The subversive beauty of the Virgin Prunes captured the imagination of a generation during a decade of extraordinary creative activity from 1977 to 1986. The band emerged from a closely knit group of young Dublin musicians called ‘Lypton Village’, some of whom formed U2. They all shared a vehemently anti-patriarchal, anti-establishment spirit and their different religious backgrounds strengthened their mutual interests.
The Virgin Prunes, which meant ‘outsiders’, comprised: Gavin Friday (Fionán Hanvey) and Guggi (Derek Rowen) on lead vocals, Strongman (Trevor Rowen, Guggi’s brother) and Dik (Richard Evans, brother of David Evans aka U2’s ‘The Edge’) on guitars, Pod (Anthony Murphy) and then Mary d’Nellon (David Kelly) on drums and Dave-Id Busarus (David Watson), who also wrote and performed songs. The band was joined briefly for a year during 1980 and 1981 by Haa Laacka Binttii (Daniel Figgis).
From early on, their performances were challenging, experimental and improvisatory. Post-punk and new wave, they brought elements of glam rock, gothic melancholia, industrial music, and avant-garde art performance into their work.
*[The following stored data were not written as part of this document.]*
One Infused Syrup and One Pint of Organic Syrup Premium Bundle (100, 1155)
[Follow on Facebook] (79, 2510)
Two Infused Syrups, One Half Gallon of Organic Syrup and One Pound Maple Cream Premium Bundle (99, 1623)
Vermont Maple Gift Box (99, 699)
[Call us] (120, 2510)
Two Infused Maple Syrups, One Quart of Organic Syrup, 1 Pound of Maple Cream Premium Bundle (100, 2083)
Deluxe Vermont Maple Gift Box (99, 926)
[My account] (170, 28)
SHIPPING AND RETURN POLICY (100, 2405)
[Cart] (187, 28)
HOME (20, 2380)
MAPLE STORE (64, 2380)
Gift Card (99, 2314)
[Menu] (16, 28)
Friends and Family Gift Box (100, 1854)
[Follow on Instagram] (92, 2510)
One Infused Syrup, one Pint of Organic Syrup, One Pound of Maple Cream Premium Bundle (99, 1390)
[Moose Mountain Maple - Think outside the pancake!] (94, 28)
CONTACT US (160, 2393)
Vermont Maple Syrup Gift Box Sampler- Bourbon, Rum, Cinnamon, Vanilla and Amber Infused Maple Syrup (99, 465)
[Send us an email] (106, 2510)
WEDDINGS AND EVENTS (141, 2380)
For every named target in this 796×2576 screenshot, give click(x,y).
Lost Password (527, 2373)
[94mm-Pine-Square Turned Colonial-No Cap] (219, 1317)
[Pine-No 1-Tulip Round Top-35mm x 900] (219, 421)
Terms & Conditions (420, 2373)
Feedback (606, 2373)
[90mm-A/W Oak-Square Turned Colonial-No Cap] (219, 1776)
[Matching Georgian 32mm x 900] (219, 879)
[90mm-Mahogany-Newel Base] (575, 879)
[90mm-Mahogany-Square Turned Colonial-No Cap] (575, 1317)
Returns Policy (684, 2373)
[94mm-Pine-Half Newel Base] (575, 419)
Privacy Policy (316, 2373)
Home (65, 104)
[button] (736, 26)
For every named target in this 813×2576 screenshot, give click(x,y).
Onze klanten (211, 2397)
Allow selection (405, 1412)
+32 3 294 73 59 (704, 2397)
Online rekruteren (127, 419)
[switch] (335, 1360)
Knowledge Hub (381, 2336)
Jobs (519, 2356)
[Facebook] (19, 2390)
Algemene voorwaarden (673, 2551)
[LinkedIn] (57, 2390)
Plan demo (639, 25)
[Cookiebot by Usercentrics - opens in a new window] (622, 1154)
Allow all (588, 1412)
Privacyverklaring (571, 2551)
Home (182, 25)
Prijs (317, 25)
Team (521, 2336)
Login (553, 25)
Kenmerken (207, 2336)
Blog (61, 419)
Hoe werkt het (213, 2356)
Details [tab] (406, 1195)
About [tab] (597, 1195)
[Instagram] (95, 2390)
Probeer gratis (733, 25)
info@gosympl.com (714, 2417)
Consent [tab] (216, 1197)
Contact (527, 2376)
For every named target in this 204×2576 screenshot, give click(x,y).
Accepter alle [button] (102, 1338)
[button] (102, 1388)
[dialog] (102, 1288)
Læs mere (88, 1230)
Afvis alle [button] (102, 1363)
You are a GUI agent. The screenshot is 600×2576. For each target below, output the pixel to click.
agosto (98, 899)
The Virgin Prunes also explored Irish folk music, Irish literature (inspired by Oscar Wilde’s poetry, Samuel Beckett’s drama and James Joyce’s word play), fairy tales, children’s nursery rhymes and lullabies, sound collage and dark ambient music – all animated by the magnificent, haunting vocals of Gavin and Guggi.
They released five albums between 1981 and 1986: A New Form of Beauty (1981), If I Die, I Die (1982), Heresie (1982), Over the Rainbow (a compilation of rarities 1981-1983) (1985) and The Moon Looked Down and Laughed (1986).